Vielleicht ist es der gemeinsame Status als Außenseiter der Gesellschaft, der Hilary und Stephen verbindet, der die Anziehung des ungleichen Duos bewirkt. Eine Affäre beginnt, die nicht nur des Altersunterschiedes, sondern auch der Hautfarben zum damaligen Zeitpunkt für Tuscheln oder Schlimmeres bei den oft wenig progressiven Mitmenschen führt.

15 Jahre war Sam Mendes im Frühjahr 1981 alt, wuchs zwar nicht in einem Seebad sondern in einer Kleinstadt im Landesinneren auf, aber in ähnlich bedrückenden Verhältnissen, wie die Figuren in seinem Film. Vermutlich war es für den späteren Theater- und Filmregisseur ebenfalls das Kino, das eine Fluchtburg war, ein Ort, an dem man sich in andere Welten träumen konnte. Unzählige Filme haben diese Magie des Kinos evoziert, besonders an Guiseppe Tornatores „Cinema Paradiso“ muss man bei „Empire of Light“ immer wieder denken, wenn Hilary im Kino sitzt, die Kamera auf sie gerichtet, die Lichter auf ihrem Gesicht tanzen, der entrückte Blick in die Ferne geht.

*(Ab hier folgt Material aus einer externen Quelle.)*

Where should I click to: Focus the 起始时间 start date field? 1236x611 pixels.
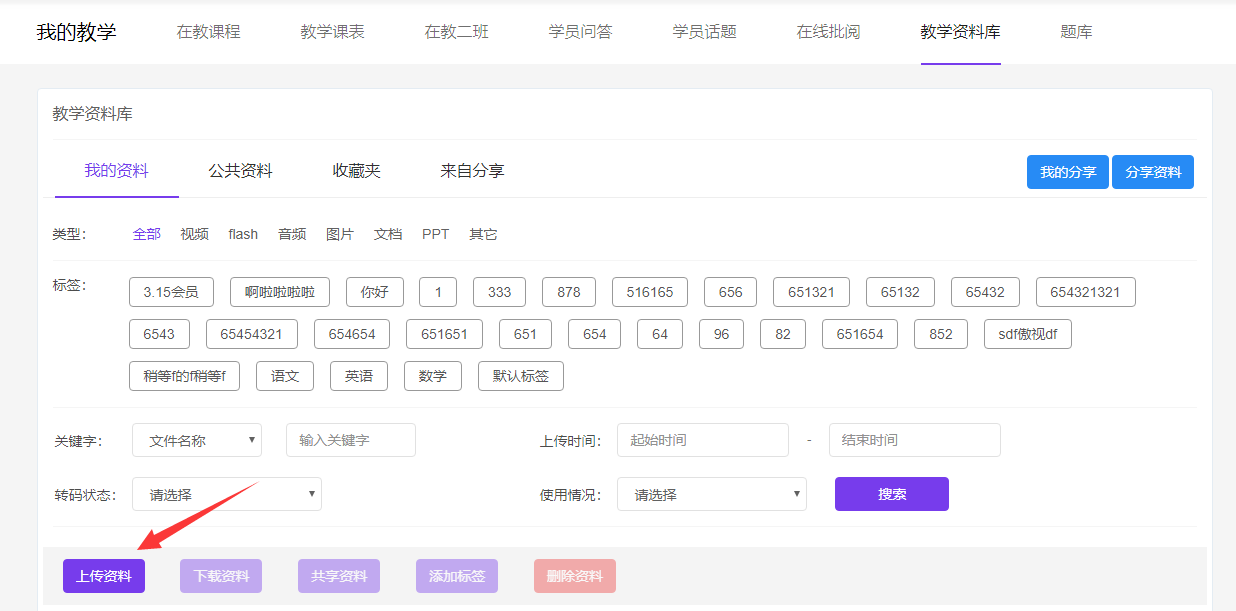(703, 440)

Wunderbare Bilder sind das, gefilmt vom großen Kameramann Roger Deakins, der jeden Moment von „Empire of Light“ in makelloses Licht taucht, dessen hochauflösende Digitalbilder eine unwirkliche Künstlichkeit erzeugen. Die hier allerdings im Gegensatz etwa zu etwa Deakins/ Mendes-Kollaborationen bei einem Bond-Film wie „Skyfall“ etwas seltsam anmuten, schließlich geht es nicht um Fantasiegestalten sondern vorgeblich um echte Menschen, mit echten Problemen.

Doch die Figuren, die sich Mendes – der hier zum ersten Mal alleine für das Drehbuch verantwortlich zeichnet – ausgedacht hat, muten oft wie Konstrukte an, wie Typen, die von einem Drehbuchautor erdacht wurden, um einen Punkt zu machen. Durchbrochen wird diese Künstlichkeit vor allem von den Darstellern, allen voran dem Duo Colman/ Ward, die dem Drebuchkonstrukt trotzen. Eine Studie in Nostalgie mag „Empire of Light“ sein, aber gerade in Zeiten, in denen sich das Kino so schwer tut, kann man darüber nicht wirklich böse sein.